Rescata a tu niño interior
¿Cuál es el fin último de la vida? Desde un punto de vista filosófico, el ser humano tiende por naturaleza a la felicidad, es decir, desea sentirse bien en su día a día. Esta es una de las razones por las que por pura supervivencia, cualquiera se aleja del sufrimiento innecesario, del dolor, la tristeza o la frustración. Sin embargo, no siempre es posible, esta es una de las razones por las que existen heridas que son inevitables. Ya sea por amor, por haber tenido problemas económicos importantes, haber perdido amigos, o haber sufrido en primera persona la muerte de un ser querido.
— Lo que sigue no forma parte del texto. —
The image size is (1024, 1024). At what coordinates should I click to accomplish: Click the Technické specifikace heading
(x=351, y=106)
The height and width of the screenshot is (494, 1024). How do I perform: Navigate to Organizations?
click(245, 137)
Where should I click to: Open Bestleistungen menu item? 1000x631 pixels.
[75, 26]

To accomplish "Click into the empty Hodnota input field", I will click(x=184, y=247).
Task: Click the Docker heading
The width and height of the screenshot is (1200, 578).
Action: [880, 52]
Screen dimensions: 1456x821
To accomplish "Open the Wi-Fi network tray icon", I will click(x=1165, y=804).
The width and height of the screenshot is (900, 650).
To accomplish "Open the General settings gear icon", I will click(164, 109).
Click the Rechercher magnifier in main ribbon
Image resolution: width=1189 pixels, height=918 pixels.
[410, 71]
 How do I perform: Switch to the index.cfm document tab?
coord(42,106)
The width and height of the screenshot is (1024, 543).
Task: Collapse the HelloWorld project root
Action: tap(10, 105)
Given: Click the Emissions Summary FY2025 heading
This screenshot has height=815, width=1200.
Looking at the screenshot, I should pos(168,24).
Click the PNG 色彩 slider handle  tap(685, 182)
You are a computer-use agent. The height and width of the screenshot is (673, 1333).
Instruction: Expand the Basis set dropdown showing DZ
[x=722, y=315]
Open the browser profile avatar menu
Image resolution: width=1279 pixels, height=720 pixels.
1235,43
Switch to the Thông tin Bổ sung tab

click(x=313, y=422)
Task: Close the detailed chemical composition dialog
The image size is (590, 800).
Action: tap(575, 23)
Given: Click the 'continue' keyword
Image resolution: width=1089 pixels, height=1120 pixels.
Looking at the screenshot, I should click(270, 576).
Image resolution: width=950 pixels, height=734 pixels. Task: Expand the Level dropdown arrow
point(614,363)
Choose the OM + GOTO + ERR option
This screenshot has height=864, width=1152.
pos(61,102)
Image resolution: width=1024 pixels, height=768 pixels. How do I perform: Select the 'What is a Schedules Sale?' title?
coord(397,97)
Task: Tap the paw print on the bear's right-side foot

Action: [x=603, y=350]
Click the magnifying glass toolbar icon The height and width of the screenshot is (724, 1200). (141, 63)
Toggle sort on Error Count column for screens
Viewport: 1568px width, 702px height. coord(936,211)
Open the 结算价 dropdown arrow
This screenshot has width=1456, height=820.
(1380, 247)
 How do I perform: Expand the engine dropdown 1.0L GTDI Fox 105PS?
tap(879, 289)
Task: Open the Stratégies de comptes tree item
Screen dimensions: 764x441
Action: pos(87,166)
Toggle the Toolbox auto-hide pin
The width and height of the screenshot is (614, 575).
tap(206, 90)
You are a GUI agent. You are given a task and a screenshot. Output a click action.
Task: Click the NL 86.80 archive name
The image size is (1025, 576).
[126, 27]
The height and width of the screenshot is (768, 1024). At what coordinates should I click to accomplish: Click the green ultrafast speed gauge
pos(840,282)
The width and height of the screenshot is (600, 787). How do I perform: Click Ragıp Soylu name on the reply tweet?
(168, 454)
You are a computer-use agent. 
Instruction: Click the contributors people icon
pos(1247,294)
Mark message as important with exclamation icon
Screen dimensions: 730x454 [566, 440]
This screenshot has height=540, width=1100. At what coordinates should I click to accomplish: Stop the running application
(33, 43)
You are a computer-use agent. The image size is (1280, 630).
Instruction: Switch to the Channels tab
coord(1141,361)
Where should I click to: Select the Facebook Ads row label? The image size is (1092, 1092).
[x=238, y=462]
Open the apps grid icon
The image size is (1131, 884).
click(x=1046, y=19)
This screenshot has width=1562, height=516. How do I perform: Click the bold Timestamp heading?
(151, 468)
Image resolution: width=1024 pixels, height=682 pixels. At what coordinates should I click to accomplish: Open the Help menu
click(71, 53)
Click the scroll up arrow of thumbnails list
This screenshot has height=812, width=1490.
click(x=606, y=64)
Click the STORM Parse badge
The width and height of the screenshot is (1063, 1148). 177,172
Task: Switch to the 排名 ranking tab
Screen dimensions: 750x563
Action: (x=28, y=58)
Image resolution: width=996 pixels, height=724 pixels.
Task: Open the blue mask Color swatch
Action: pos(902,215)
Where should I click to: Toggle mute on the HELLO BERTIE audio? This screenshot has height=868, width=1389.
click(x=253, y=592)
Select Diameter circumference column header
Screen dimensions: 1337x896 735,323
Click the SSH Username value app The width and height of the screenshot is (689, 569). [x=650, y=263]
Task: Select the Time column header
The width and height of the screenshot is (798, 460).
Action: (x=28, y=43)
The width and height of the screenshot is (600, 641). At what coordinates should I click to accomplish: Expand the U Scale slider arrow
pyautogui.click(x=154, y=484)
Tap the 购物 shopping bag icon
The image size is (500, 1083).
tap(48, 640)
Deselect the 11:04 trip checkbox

Sin embargo, dentro de las diferentes etapas de la vida, conviene destacar que la niñez deja una huella especial. Por ello, debes cuidar a tu niño interior que todavía sigue dentro de ti a través de mensajes positivos y de esperanza. Pero especialmente, debes dejarle aflorar en tu día a día y no tenerle prisionero. ¿Cómo hacerlo? A través de la risa, la espontaneidad, la inocencia o la emotividad que todavía hay en ti.

Existen personas de ochenta años que todavía ríen con ilusión, sencillamente, porque más allá del paso del tiempo siguen teniendo ilusión por la vida, ganas de vivir el presente, se sienten afortunadas por el hecho de haber envejecido con salud. Es importante que ese niño interior siga vivo sencillamente, porque como adultos tenemos mucho que aprender de él.

Nada como aprender a vivir el ahora igual que cuando éramos pequeños y no necesitábamos grandes cosas para sentirnos afortunados y ser felices. Existen personas que tienen un carácter fuerte y firme porque como consecuencia de las decepciones de la vida se han ido protegiendo con una coraza muy firme. Sin embargo, es momento de romper las barreras y las capas interiores para abrir la puerta a aquellos que con cariño se acercan a tu alma.